La Summer School in Ius Comune Europeo è edita dall’Università di Urbino Carlo Bo, in collaborazione con l’Università degli Studi della Repubblica di San Marino.
Dirigono il Corso:
- Licia Califano, Professoressa ordinaria di Diritto costituzionale – Direttrice del Dipartimento di Giurisprudenza (DiGiur)
- Valeria Pierfelici, Giudice d’Appello Tribunale della Repubblica di San Marino e docente di Diritto sammarinese
Presentazione:
L’esperienza giuridica europea è caratterizzata dalla crescita della legislazione (e del diritto giurisprudenziale), non più solo statuale, ma anche sovranazionale, che si affianca e talora si sostituisce agli ordinamenti dei singoli Stati. La stessa amministrazione della giustizia si muove in una dimensione più ampia di quella meramente nazionale, poiché la tutela dei diritti e delle libertà dei cittadini si fonda su un ben più ampio “spazio giuridico comune”.

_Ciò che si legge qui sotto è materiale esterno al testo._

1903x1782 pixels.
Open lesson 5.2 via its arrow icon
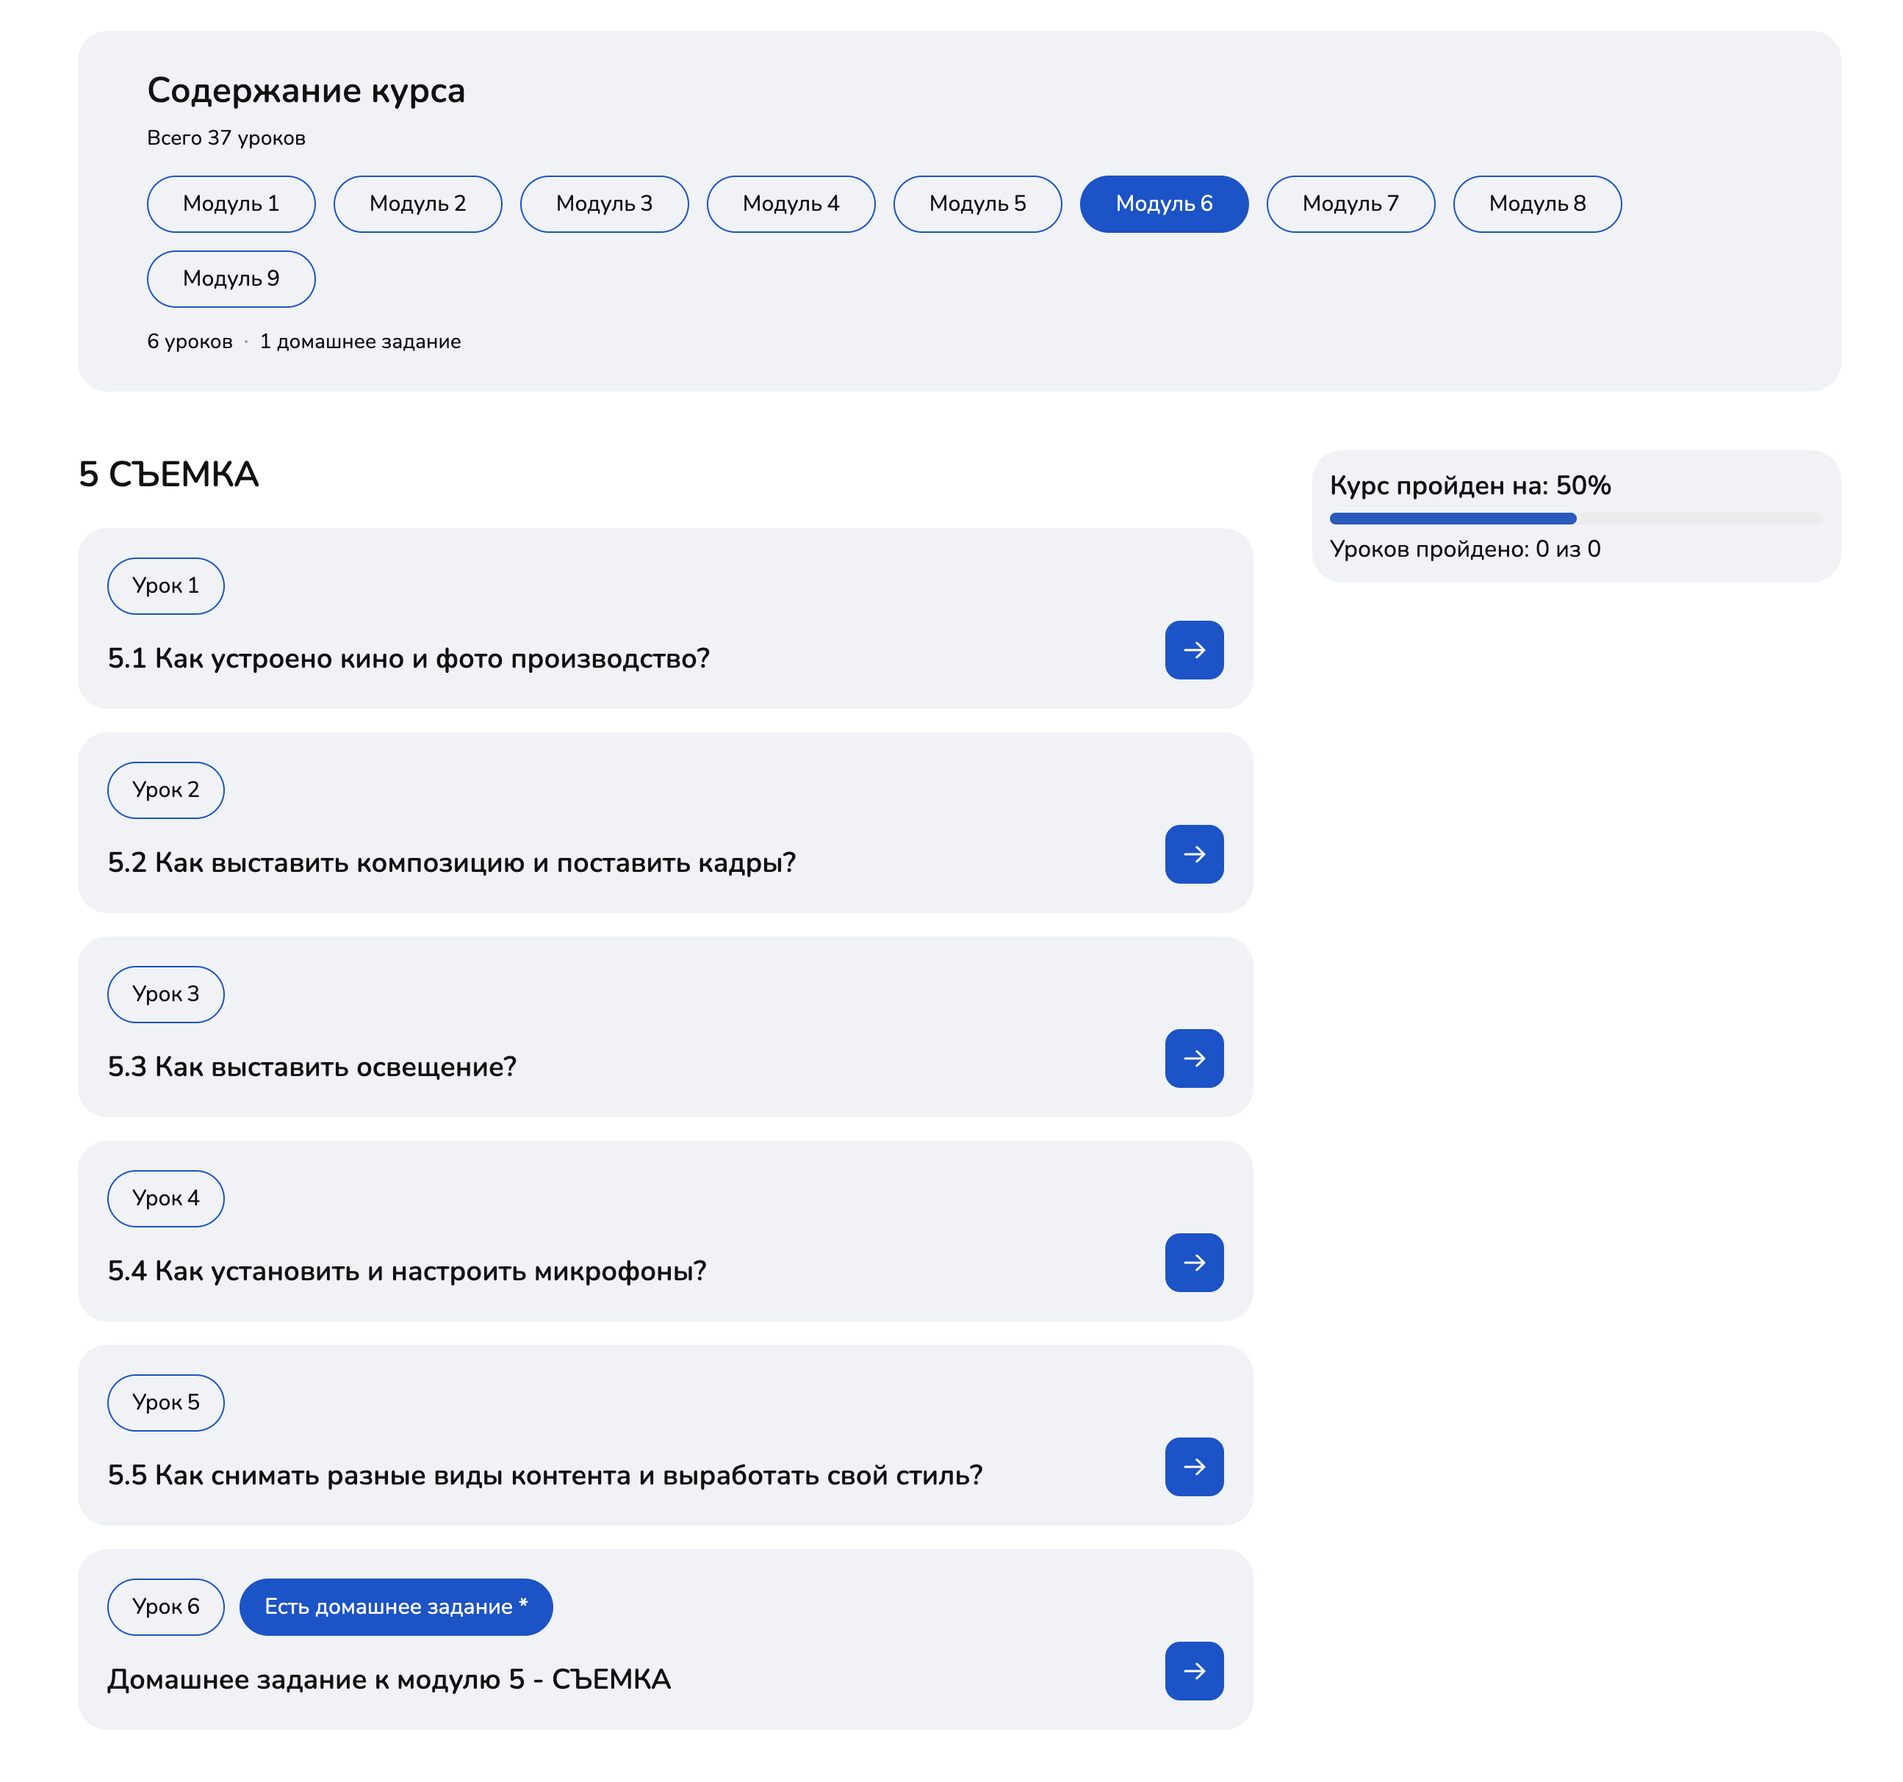pyautogui.click(x=1194, y=855)
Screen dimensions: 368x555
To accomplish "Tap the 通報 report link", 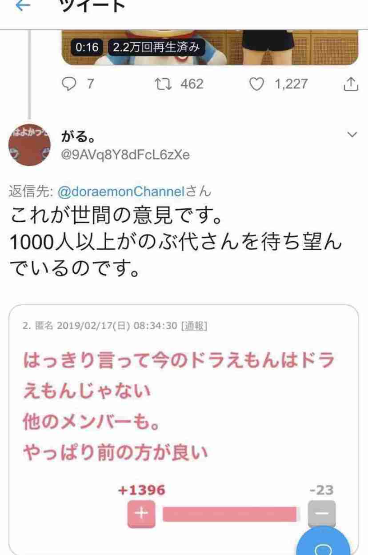I will click(193, 326).
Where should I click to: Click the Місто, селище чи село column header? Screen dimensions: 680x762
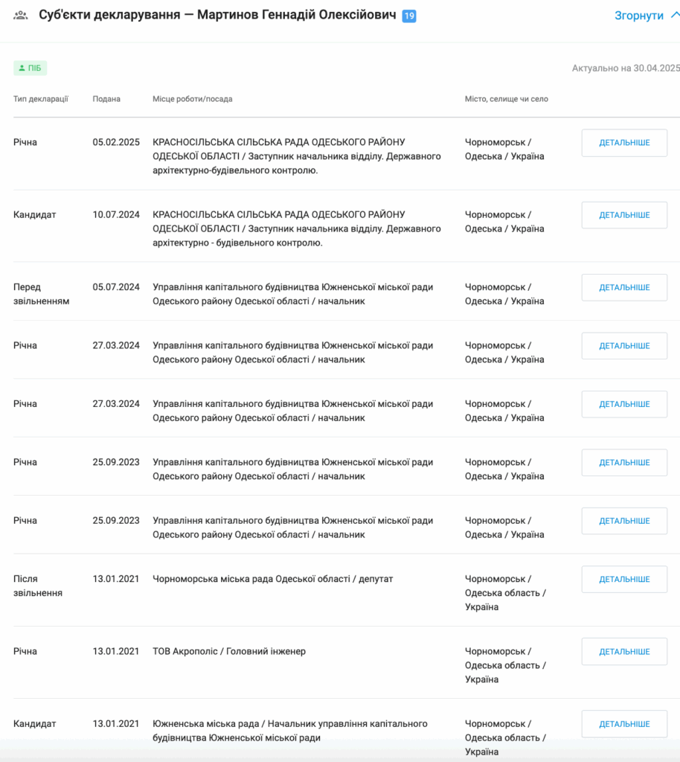pyautogui.click(x=507, y=99)
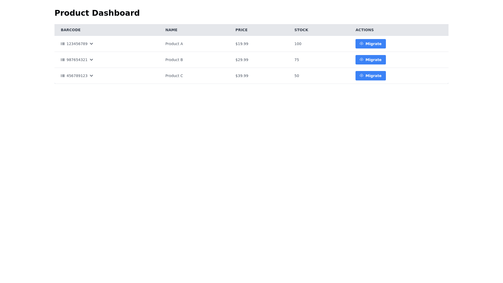Select the Product B name cell
Image resolution: width=503 pixels, height=283 pixels.
point(174,60)
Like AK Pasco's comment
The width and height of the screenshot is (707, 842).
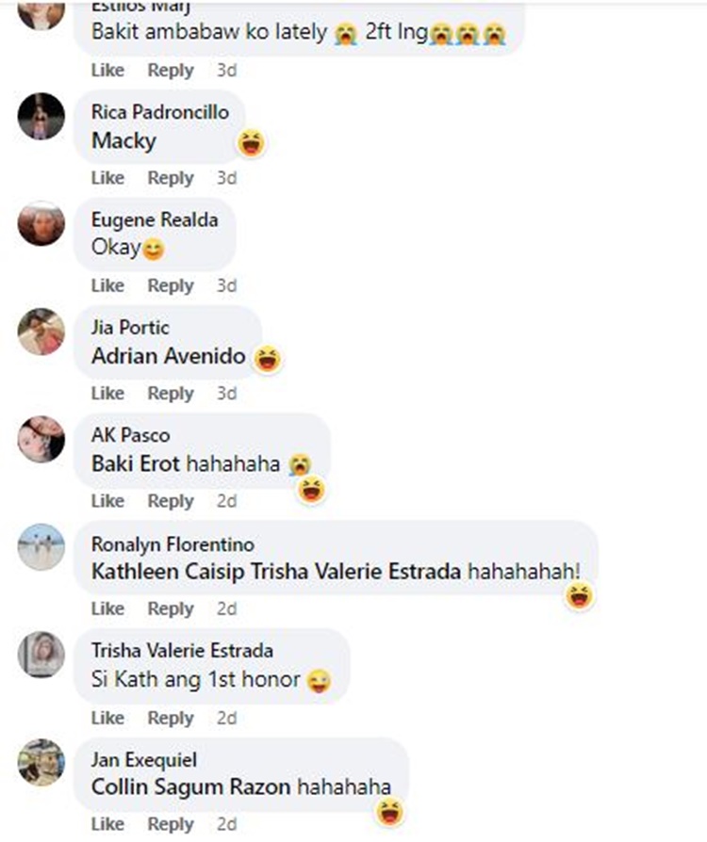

Nel contesto di un progressivo e ormai inarrestabile percorso verso lo ius commune europeo, la peculiare e davvero unica esperienza sammarinese presenta per i giuristi uno speciale interesse di studio e di approfondimento, in ragione del fatto che la Repubblica di San Marino non ha conosciuto la codificazione civile e ha conservato il sistema delle fonti del diritto previgente, nel quale continua a svolgere un ruolo estremamente rilevante lo ius commune. Trattandosi di un ordinamento aperto, caratterizzato dalla pluralità delle fonti, il sistema giuridico San Marino si rivela precursore e modello culturale rispetto alla moderna tendenza unificatrice del diritto privato, da portare a compimento anche in virtù del sistematico “dialogo” fra le Corti europee.
In questo senso, la Summer School si propone sia di approfondire il percorso storico-culturale seguito dall’ordinamento sammarinese per la conservazione del diritto comune, attraverso l’analisi dell’architettura costituzionale e delle plurime fonti, sia di esplorare le tematiche di maggiore rilievo. Fra esse si indicano a titolo esemplificativo: l’integrazione del sistema di tutela dei diritti e delle libertà fondamentali tra diritto interno e diritto sovranazionale; il ruolo del giudice-interprete, quale mediatore diretto tra il caso concreto e il principio di diritto; la disciplina dei contratti tra le esigenze di flessibilità negoziale e nello stesso tempo di certezza dell’affidamento delle parti.